▸ Available records
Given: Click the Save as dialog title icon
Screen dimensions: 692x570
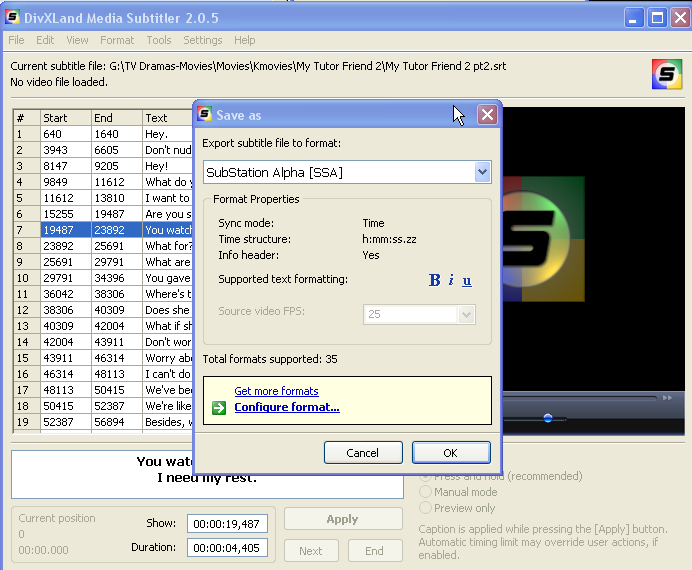Looking at the screenshot, I should coord(205,114).
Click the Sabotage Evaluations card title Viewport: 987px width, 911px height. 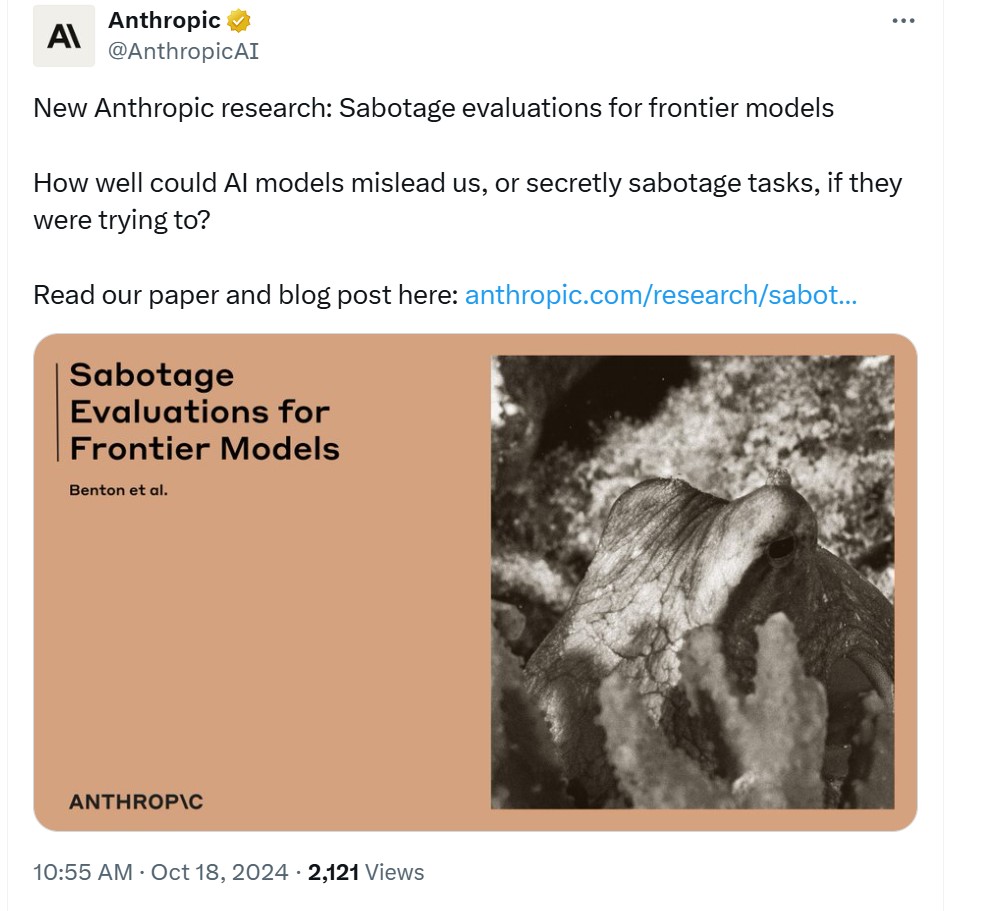pos(205,412)
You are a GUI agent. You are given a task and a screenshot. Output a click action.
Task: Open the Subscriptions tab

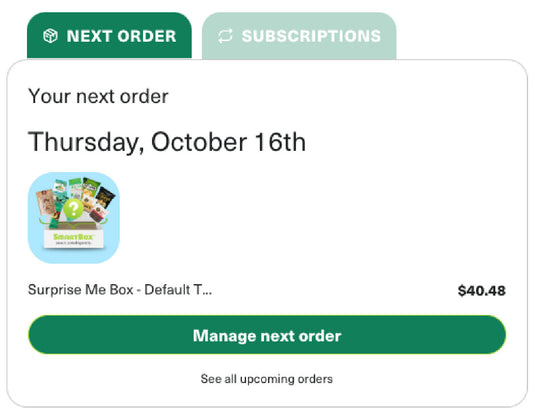pyautogui.click(x=299, y=36)
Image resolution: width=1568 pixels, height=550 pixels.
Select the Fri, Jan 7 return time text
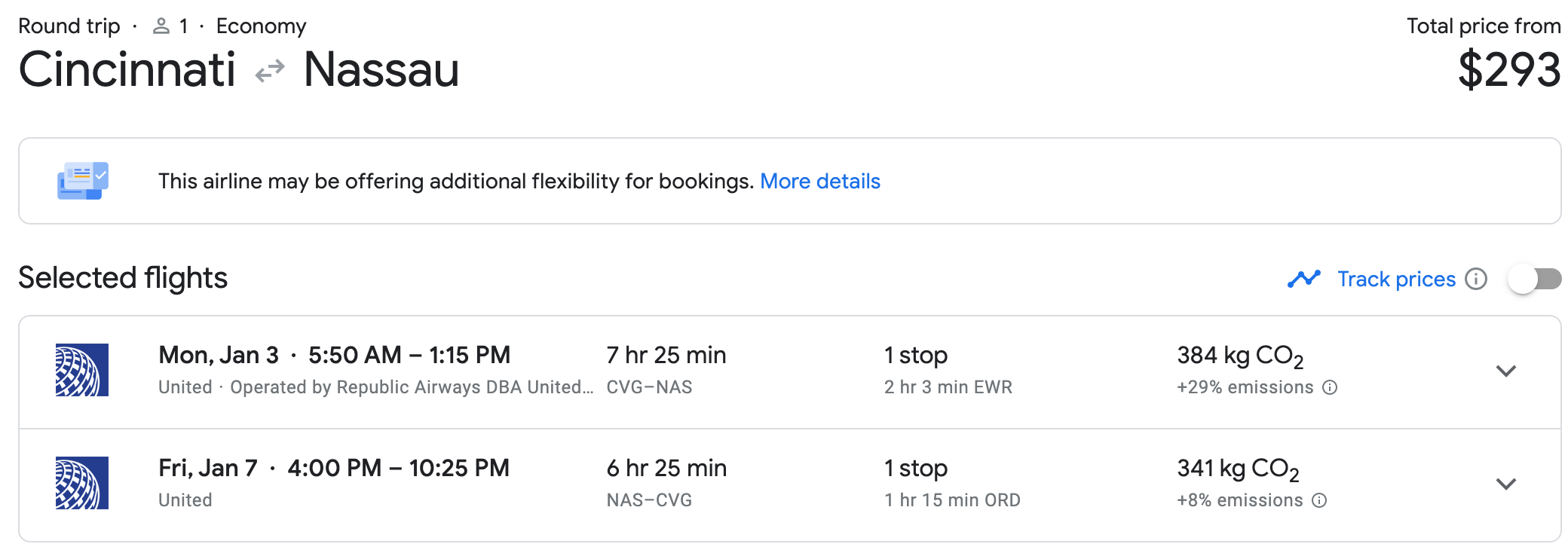click(398, 468)
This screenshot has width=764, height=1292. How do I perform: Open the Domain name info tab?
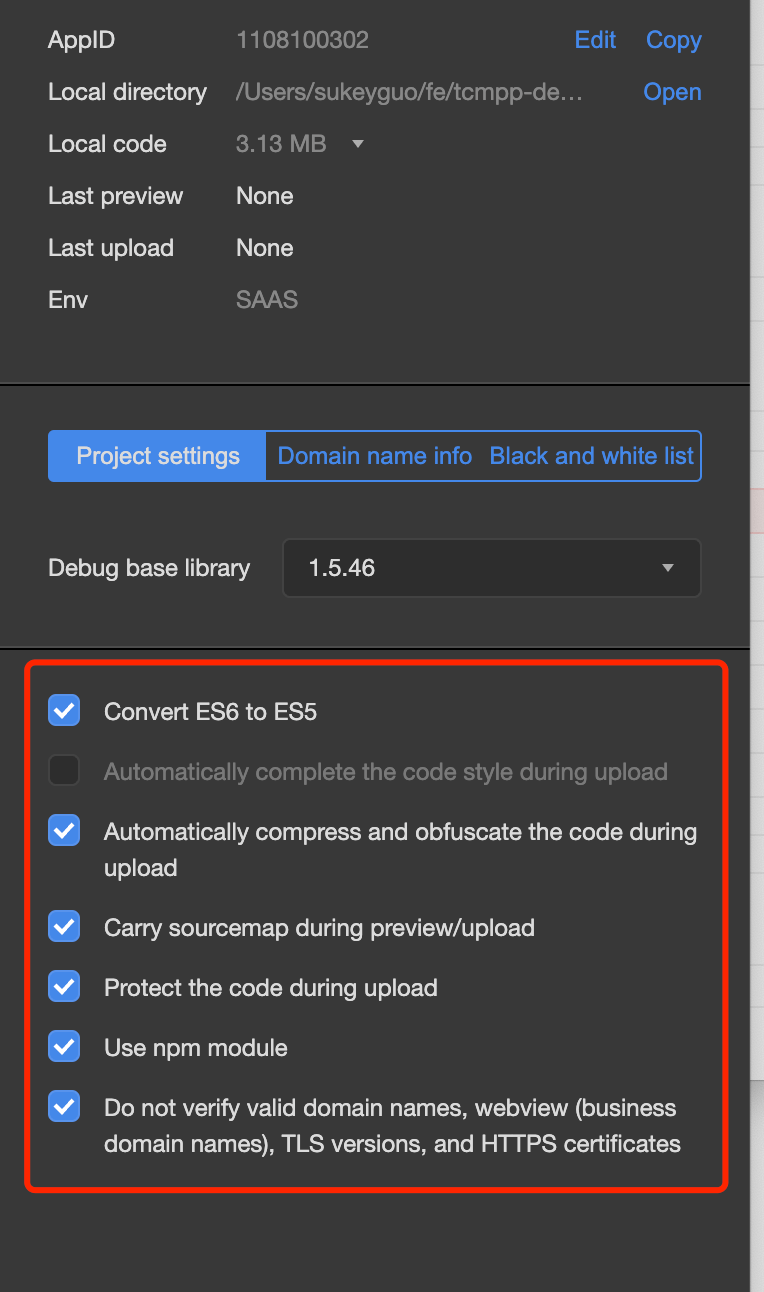(374, 456)
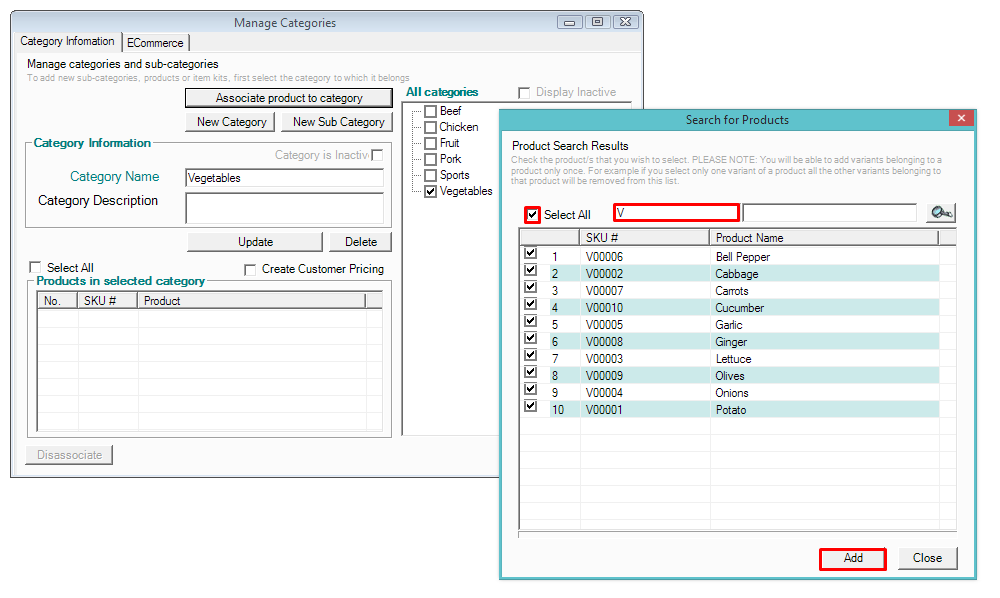Click the search key icon button

(940, 213)
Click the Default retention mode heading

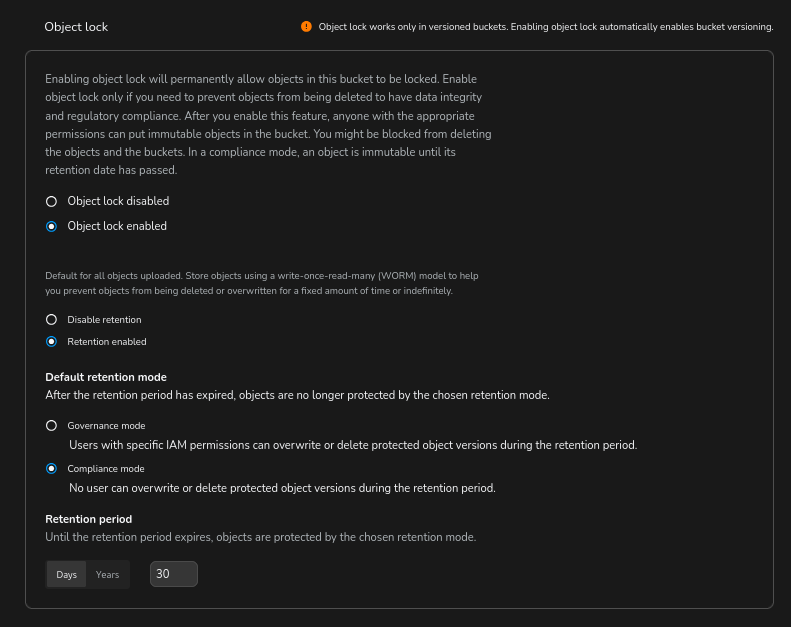106,377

▸ What you are asked to do
Leave the pictures out, and please copy only the lines from the one with "Task: Open the Subscriptions tab" through the end of the listing.

▸ Answer box
Task: Open the Subscriptions tab

pyautogui.click(x=299, y=36)
Image resolution: width=1568 pixels, height=550 pixels.
Select the Fri, Jan 7 return time text
click(398, 468)
This screenshot has width=764, height=1292. How do I perform: Open the Domain name info tab?
(374, 456)
Click the search key icon button

(940, 213)
Click the Default retention mode heading

106,377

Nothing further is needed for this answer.